┌─ Given records

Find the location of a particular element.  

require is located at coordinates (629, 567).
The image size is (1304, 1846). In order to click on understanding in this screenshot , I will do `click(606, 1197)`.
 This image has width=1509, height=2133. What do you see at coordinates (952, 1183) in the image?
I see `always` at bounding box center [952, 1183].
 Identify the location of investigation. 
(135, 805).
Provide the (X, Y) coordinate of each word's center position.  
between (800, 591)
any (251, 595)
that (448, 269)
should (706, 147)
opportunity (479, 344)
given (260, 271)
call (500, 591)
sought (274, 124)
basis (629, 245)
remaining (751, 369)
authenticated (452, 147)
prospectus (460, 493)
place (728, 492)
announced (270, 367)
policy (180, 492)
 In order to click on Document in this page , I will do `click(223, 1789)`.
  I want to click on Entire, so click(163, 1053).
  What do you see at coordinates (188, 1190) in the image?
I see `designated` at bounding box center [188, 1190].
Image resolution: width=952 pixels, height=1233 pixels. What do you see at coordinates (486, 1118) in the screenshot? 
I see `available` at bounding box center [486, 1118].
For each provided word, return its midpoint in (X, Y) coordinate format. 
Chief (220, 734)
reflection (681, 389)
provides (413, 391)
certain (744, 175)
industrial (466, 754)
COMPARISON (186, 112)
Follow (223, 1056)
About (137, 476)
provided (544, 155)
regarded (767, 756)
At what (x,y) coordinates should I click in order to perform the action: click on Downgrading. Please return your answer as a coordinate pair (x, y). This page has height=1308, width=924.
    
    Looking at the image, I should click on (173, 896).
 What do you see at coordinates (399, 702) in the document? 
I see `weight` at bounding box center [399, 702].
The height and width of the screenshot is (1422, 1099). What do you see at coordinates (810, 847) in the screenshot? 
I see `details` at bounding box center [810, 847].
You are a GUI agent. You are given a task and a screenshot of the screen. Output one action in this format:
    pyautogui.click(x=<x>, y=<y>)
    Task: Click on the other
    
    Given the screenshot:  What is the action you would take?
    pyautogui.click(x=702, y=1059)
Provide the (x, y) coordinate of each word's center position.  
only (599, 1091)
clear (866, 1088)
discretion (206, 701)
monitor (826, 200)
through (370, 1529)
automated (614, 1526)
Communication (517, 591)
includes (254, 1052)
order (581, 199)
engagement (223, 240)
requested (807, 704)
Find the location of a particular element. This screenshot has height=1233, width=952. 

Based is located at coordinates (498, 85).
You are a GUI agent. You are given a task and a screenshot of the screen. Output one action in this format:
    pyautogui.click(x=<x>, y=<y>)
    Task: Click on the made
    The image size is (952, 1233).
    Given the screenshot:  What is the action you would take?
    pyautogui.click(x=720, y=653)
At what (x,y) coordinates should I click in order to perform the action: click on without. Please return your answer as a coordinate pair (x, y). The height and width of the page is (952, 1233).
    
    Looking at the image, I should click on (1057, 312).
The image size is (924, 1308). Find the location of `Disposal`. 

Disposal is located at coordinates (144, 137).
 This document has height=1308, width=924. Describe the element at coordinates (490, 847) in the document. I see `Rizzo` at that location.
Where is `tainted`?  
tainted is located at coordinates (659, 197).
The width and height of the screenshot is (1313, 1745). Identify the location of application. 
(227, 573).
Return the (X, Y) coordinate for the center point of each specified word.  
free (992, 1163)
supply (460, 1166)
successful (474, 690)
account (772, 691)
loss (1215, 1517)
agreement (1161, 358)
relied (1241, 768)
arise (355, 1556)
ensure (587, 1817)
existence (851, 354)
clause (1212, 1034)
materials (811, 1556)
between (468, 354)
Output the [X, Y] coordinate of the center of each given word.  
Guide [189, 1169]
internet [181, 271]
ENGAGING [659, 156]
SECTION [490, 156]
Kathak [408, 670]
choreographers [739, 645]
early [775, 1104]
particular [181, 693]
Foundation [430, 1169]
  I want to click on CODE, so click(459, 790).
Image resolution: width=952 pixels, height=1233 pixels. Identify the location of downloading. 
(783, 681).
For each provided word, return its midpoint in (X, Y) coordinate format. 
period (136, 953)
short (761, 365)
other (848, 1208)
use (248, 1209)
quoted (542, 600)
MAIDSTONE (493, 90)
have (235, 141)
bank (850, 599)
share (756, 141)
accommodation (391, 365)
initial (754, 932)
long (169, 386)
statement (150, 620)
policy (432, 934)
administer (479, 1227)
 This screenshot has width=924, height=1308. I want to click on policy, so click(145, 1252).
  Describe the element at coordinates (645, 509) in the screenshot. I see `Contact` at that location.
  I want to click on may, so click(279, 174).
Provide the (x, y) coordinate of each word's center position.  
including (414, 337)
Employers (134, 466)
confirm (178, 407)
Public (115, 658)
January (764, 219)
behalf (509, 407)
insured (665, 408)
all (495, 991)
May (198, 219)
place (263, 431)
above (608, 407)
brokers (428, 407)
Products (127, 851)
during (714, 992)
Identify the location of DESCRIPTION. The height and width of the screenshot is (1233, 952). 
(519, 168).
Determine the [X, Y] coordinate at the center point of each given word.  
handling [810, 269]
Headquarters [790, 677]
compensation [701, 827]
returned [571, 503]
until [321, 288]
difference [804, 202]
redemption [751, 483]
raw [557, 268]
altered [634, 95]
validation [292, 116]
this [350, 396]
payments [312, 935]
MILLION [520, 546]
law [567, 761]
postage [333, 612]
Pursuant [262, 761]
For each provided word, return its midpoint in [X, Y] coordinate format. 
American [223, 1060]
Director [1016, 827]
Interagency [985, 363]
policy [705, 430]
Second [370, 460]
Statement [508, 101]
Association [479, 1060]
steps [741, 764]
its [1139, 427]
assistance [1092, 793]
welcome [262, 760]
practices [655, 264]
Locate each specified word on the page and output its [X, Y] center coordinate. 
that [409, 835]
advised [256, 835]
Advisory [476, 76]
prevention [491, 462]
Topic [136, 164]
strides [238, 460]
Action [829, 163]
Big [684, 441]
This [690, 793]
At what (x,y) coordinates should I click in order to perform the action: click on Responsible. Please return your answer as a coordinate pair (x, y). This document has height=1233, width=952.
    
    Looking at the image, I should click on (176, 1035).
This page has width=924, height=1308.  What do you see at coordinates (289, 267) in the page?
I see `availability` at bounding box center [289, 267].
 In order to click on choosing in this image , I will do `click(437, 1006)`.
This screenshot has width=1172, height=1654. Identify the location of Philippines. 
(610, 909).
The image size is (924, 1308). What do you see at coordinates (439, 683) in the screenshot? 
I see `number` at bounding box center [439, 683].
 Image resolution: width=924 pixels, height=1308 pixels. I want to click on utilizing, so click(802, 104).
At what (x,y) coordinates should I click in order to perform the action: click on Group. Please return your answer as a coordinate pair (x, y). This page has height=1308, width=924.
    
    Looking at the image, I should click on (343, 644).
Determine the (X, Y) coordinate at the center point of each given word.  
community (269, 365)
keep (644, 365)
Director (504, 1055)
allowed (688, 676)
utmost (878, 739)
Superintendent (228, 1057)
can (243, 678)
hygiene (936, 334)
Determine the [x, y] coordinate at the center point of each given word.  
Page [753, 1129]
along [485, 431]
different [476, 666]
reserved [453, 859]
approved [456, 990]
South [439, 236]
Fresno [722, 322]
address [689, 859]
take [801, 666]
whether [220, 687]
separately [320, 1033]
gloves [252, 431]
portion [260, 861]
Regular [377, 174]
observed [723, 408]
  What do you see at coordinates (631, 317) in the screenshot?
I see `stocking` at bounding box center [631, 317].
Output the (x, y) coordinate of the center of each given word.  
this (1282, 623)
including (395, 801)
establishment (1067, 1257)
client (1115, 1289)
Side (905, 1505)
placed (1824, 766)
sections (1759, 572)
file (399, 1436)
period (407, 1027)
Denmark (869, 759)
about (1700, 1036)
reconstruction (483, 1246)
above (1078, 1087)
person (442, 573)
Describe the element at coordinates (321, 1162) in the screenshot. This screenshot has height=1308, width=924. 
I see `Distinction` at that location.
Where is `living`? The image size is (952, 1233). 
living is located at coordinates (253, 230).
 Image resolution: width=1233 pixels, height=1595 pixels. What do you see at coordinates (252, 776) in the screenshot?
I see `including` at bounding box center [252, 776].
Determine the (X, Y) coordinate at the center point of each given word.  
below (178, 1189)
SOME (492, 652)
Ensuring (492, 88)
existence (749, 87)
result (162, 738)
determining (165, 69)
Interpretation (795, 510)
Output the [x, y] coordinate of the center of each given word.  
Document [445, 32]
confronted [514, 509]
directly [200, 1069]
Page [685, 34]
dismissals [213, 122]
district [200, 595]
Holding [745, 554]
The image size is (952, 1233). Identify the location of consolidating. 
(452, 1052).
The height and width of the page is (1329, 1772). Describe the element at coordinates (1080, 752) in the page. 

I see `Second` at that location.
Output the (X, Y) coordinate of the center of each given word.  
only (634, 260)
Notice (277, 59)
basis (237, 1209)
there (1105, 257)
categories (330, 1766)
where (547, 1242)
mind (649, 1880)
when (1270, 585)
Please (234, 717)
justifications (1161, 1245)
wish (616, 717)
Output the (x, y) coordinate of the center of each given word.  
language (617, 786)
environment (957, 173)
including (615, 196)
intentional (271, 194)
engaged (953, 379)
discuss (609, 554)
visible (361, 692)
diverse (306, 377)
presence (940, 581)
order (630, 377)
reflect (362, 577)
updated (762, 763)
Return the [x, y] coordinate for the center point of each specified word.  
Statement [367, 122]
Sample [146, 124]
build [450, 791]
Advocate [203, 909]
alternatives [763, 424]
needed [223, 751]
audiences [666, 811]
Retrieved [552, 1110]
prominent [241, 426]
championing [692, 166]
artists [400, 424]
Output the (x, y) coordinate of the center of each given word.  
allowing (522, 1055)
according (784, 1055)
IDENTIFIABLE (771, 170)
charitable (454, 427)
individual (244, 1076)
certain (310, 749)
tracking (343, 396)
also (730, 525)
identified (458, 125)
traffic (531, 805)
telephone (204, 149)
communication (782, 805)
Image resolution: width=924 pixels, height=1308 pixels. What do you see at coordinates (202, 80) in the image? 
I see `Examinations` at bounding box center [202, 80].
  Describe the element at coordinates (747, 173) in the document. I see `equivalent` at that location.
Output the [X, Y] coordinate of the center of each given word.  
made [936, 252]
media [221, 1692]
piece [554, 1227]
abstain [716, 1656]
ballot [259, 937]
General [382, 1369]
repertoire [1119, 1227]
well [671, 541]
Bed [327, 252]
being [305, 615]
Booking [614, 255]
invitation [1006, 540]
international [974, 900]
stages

└─

*Exercise prompt:*
Swap "opportunity" for "chance" in the entries between the lines holding "Identify the location of investigation." and "basis (629, 245)", inclusive. Return only those lines, with nothing else changed.

*The completed task:*
 Identify the location of investigation. 
(135, 805).
Provide the (X, Y) coordinate of each word's center position.  
between (800, 591)
any (251, 595)
that (448, 269)
should (706, 147)
chance (479, 344)
given (260, 271)
call (500, 591)
sought (274, 124)
basis (629, 245)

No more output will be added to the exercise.